##### Selected text #####

Subject: Re: Seemingly random SIGILL in SMP
To: Allen Wong <allen@submoron.org>
From: Michael Lorenz <macallan@NetBSD.org>
List: port-macppc
Date: 10/05/2007 11:53:59
-----BEGIN PGP SIGNED MESSAGE-----
Hash: SHA1

Hello,

On Oct 5, 2007, at 11:42, Allen Wong wrote:

> -> in both -current and 4.0 I occasionally see processes dies with
> -> SIGILL, apparently at random. Looking at the core files revealed  
> that
> -> the faulting instruction was always part of a PLT table, apparently
> -> they're not always flushed out after writing them. I can't reliably
> -> trigger the fault but building something non-trivial ( like a
> -> userland ) usually runs into it at some point.
> -> So,
> -> - - does anyone else see this?
>
> Yes, I do whenever I try to build the userland.  It usually takes  
> me five or
> six tries before completion.  I also get the occasional SIGSTOP and  
> SIGBUS,
> I believe.  It's very random, it will almost never happen again at  
> the same
> place.

To verify it's the same problem please load the core file into gdb  
and disassemble what's at the fault address:
gdb -c whatever.core /path/to/whatever
disassemble 0xwhereveritborked

If the disassembly dump looks like this:
li r11,something
b somewhere
li r11, somethingelse
b elsewhere
or something like that ( just a long list of loads and branches )  
then it's the same problem.

> -> - - if so, in SMP or in UP as well? I've never seen this with an
> -> uniprocessor kernel.
> ->
>
> I'll build the userland in a UP kernel tonight and let you know.   
> My iMac G3
> has never had this problem and is extremely stable.

That sounds indeed like the problem I'm talking about.

##### Exercise data #####

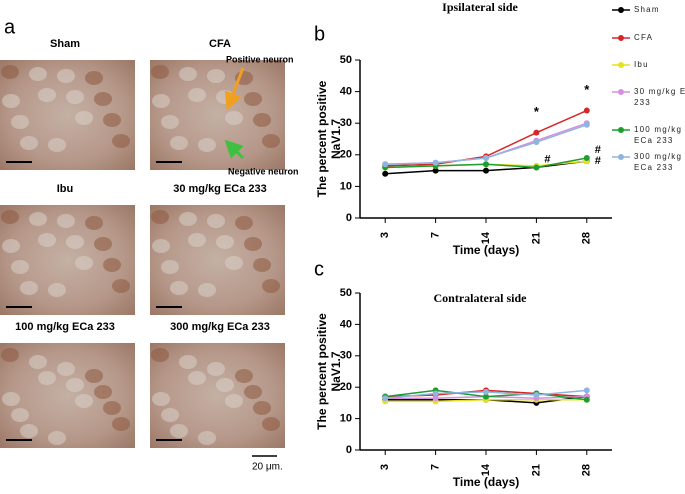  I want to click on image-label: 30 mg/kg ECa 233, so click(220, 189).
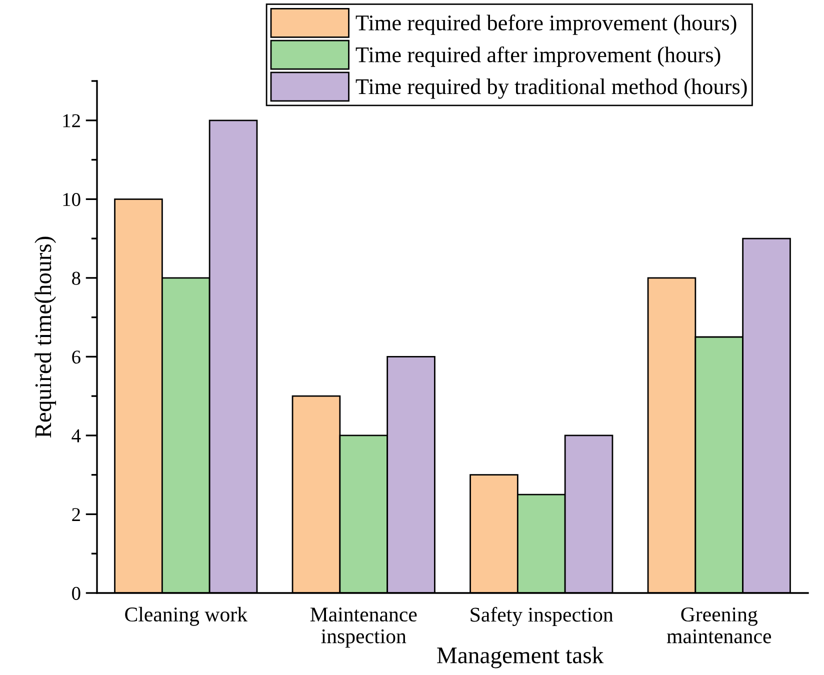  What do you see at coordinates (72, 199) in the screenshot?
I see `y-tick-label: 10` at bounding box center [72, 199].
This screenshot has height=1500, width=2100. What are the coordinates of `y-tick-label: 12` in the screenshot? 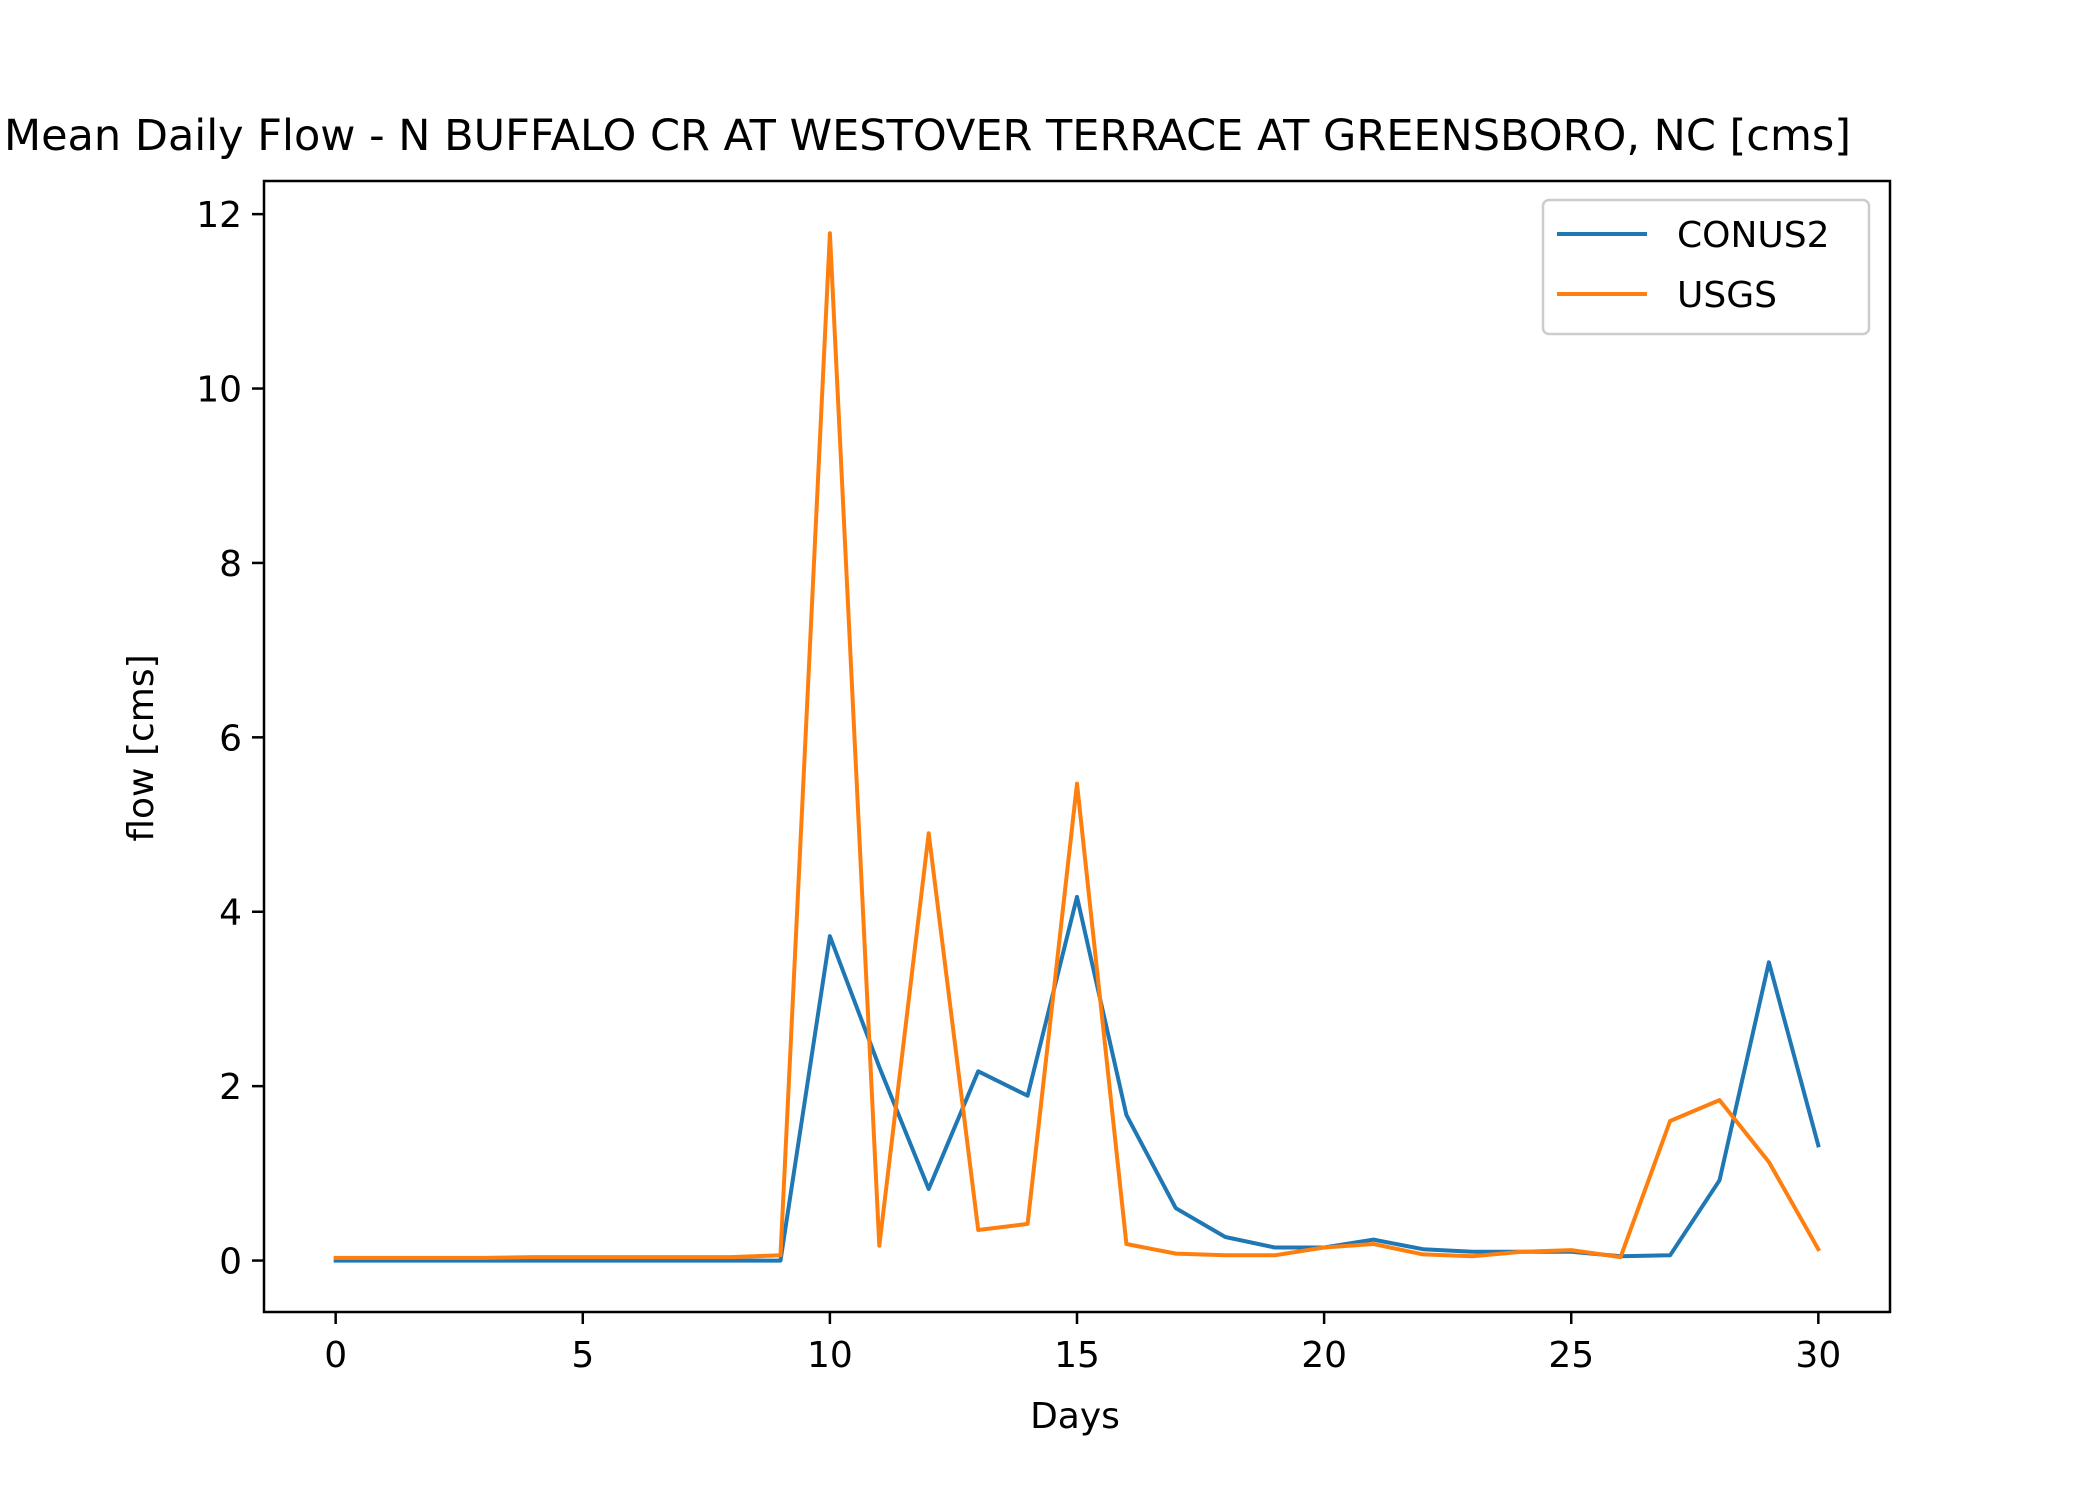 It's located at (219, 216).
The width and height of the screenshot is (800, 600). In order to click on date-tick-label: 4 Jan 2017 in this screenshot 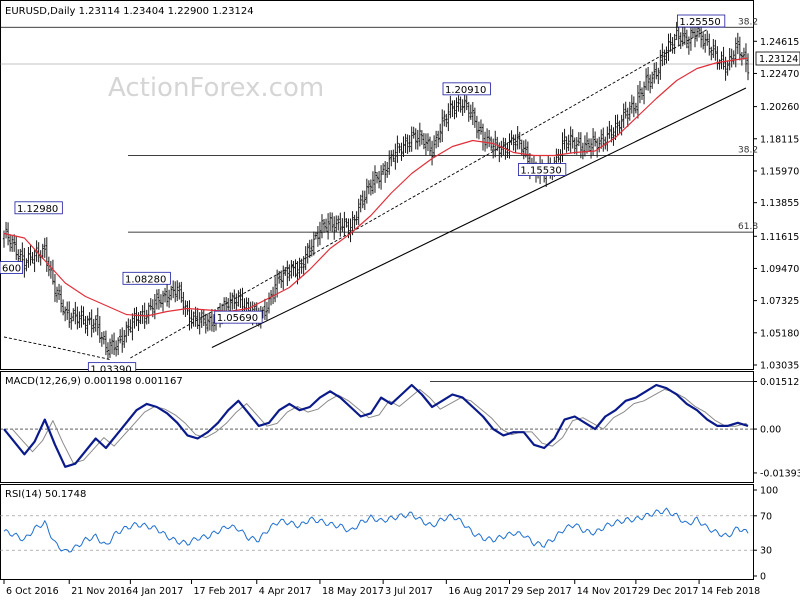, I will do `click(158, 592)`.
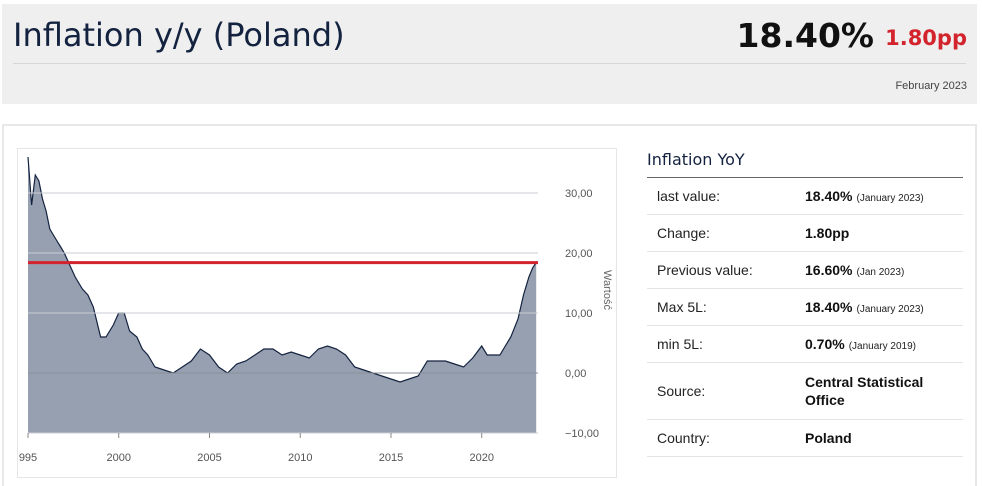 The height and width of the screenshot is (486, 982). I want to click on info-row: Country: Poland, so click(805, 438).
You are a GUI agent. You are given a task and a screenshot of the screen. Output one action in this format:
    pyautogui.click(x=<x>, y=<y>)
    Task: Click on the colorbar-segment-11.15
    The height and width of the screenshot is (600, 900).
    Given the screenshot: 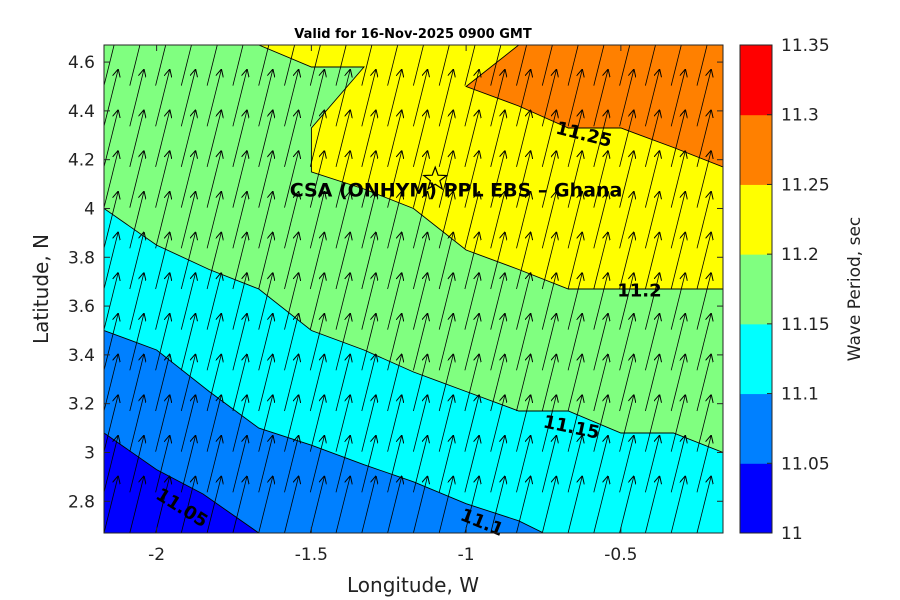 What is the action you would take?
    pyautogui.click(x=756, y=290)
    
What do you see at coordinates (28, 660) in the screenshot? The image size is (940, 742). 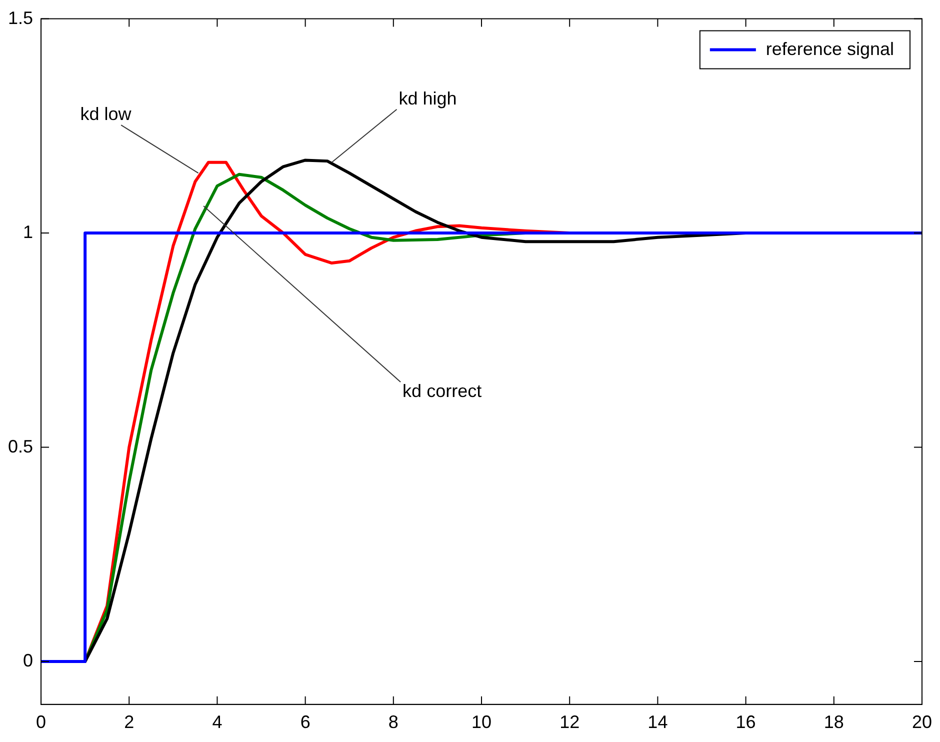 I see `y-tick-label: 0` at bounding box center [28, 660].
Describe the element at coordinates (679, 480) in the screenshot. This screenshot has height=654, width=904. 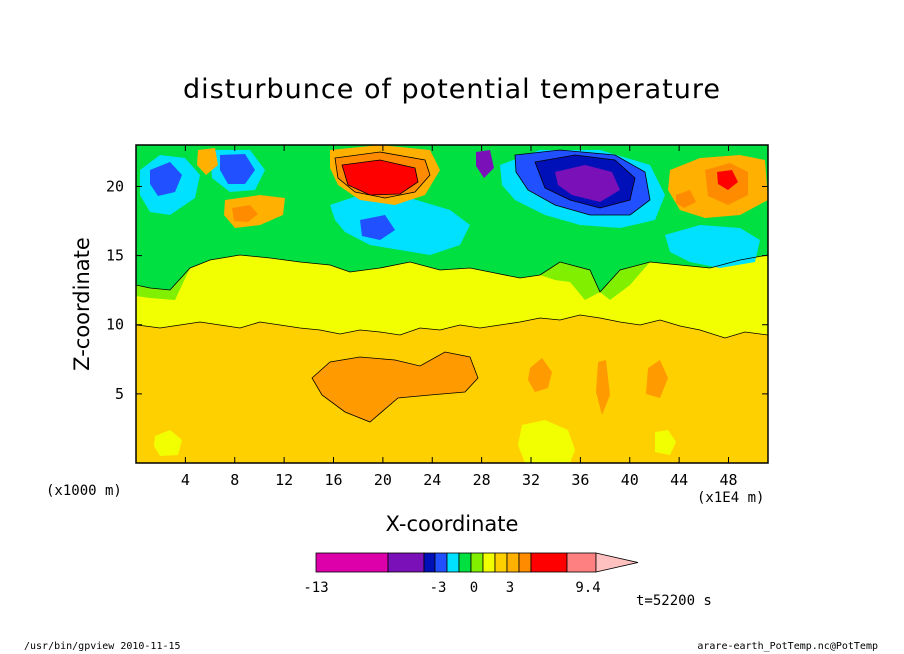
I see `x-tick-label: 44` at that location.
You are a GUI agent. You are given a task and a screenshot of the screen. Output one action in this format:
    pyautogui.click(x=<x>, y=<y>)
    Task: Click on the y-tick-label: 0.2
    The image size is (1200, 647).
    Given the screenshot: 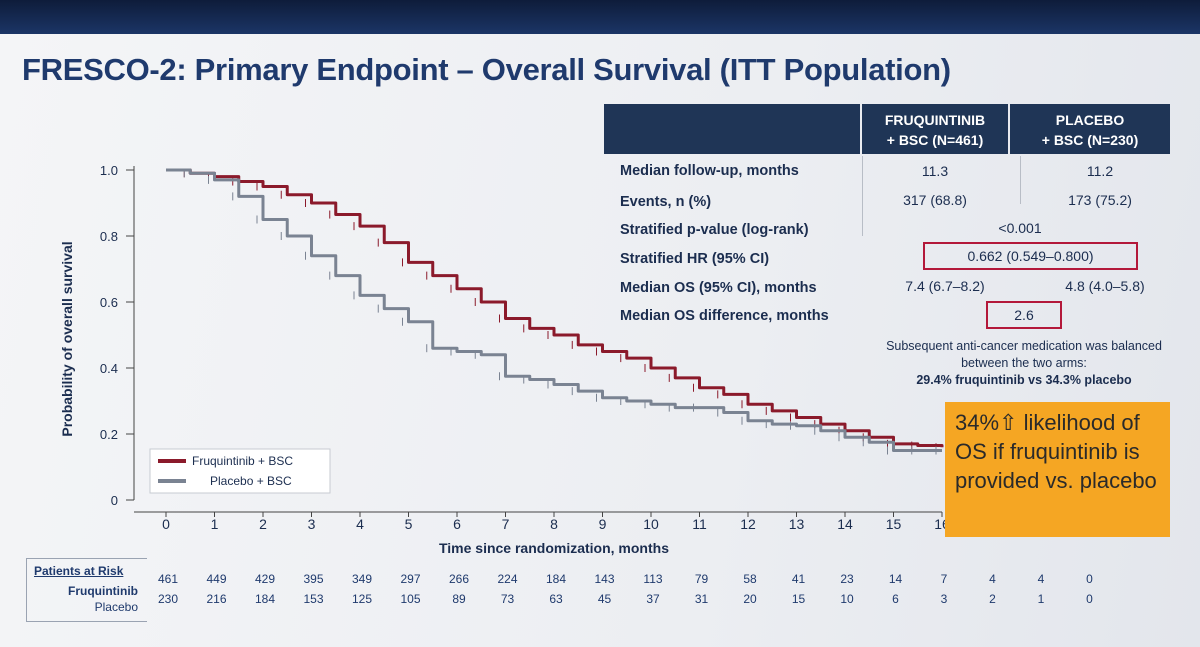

#####

**Questions:**
#1 From the SIGILL thread above the records, set down the passage starting with "To verify it's" and going on through "and branches )".
#2 In the SIGILL thread, why is Allen Wong told to load the core file into gdb and disassemble what is at the fault address? Answer in one to three sentences.

**Results by task:**
#1
To verify it's the same problem please load the core file into gdb  
and disassemble what's at the fault address:
gdb -c whatever.core /path/to/whatever
disassemble 0xwhereveritborked

If the disassembly dump looks like this:
li r11,something
b somewhere
li r11, somethingelse
b elsewhere
or something like that ( just a long list of loads and branches )

#2 He is told to do this to verify that his crashes are the same problem. If the disassembly shows a long list of loads and branches, such as "li r11,something" followed by "b somewhere", then it is the same problem.